Hip dysplasia: This is a condition in which the ball and socket of the hip joint do not fit together properly, which could lead to arthritis or degenerative joint disease. Because hip dysplasia can cause your dog pain or cost them the use of the impacted joint, it’s important that your vet pays close attention to your Doberman’s hips during checkups. If you notice symptoms like a newly limited range of motion, diminished willingness to move around, hopping, pain, or limping, have a vet check your dog out.
Hypothyroidism: The DPCA recommends annual thyroid testing due to the prevalence of this condition, which can cause weight gain, lethargy, high cholesterol, and other issues. Hypothyroidism is not curable, but it can be treated via synthetic hormone replacement.
Bloat: Like many large-breed dogs, Dobermans are predisposed to bloat, also known as gastric dilatation-volvulus (GDV). It’s a life-threatening condition that requires immediate medical attention—minutes can make the difference. If you notice a distended abdomen, retching, or signs of pain, contact a veterinarian as soon as you can. For much more about bloat, read our guide.
Chronic Active Hepatitis: Dobermans are among the breeds most likely to develop this condition, in which the liver becomes inflamed. CAH may be related to elevated levels of copper in the liver and blood. It’s more common in females than males, and tends to be diagnosed in middle age. Early signs can be difficult to spot, but include abdominal pain, fatigue, diarrhea, and weakness. Veterinarians may be able to treat CAH if it’s caught before it reaches an advanced stage, but if the disease progresses it can lead to much more serious symptoms like jaundice and confusion, liver failure, and death.
Food and nutrition for Doberman pinschers
Like any other dog, Dobermans need digestible, complete and balanced food that supplies enough energy for daily activities while helping maintain a healthy weight. A pre-portioned meal plan can supply a boost on all of these fronts.
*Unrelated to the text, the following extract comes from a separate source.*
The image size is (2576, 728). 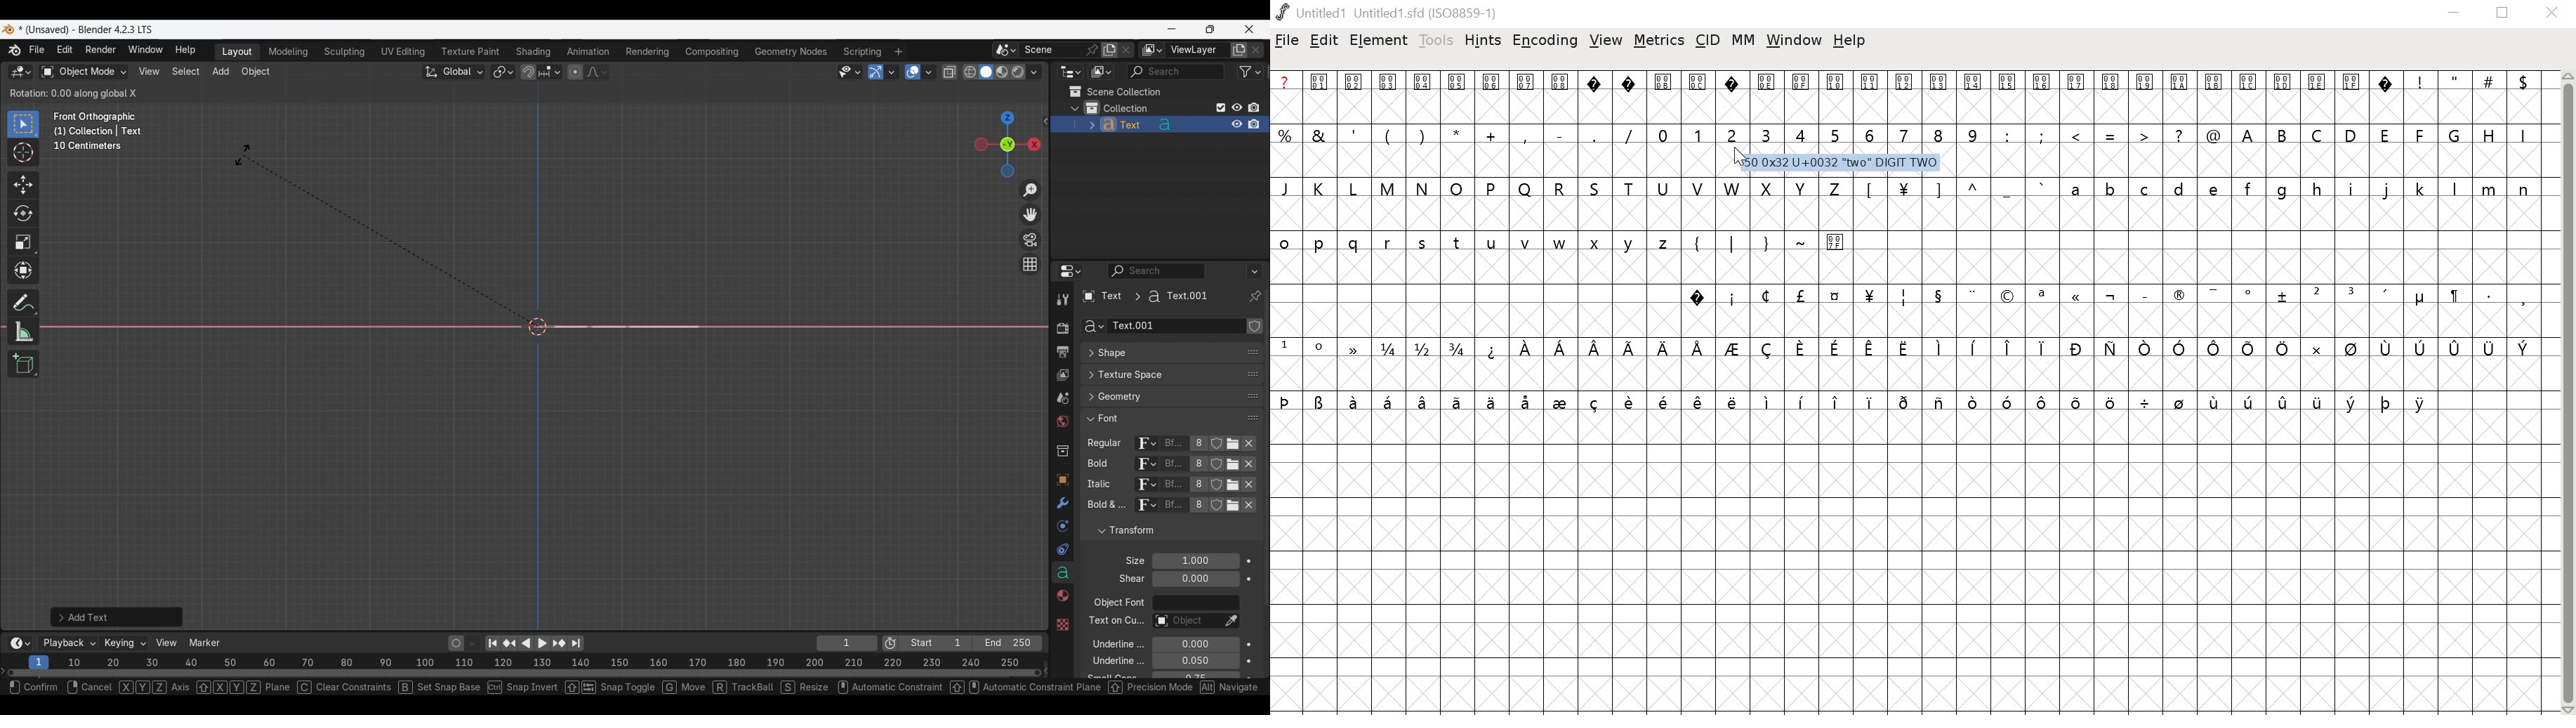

Support joint health: A fresh diet that provides balanced Omega-3 fatty acids could be an asset as you seek to ward off the joint issues common in large breeds. A pre-portioned fresh food plan also makes it easy to feed the right number of calories every day. This helps maintain a healthy weight, which is another big factor in keeping joints healthy and staving off a whole raft of other health issues.
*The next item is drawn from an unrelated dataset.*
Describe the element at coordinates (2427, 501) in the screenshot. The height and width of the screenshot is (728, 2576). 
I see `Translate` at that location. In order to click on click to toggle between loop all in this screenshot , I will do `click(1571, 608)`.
Feed careful growth: Large-breed dogs like Dobermans typically take longer to fully develop their musculoskeletal system when they’re growing from puppyhood to adulthood. This means that some Dobermans won’t stop growing until they’re 2 years old. It’s important they grow at a healthy rate, because growing too fast can cause orthopedic diseases and obesity. Avoid free-feeding. Instead, structure meal size and time—feed a correctly portioned amount of food to a young puppy three to four times per day until around 6 months, then switch to twice a day.
High-quality food for high-quality poops: A diet of fresh, lightly cooked food has been shown to be more digestible than processed kibble, and can promote a healthy gut and good digestion (which also means better, smaller poops).
A healthy, fresh diet—alongside ample exercise, training, vet care, and a job to do—is among the keys to giving your Doberman a happy life.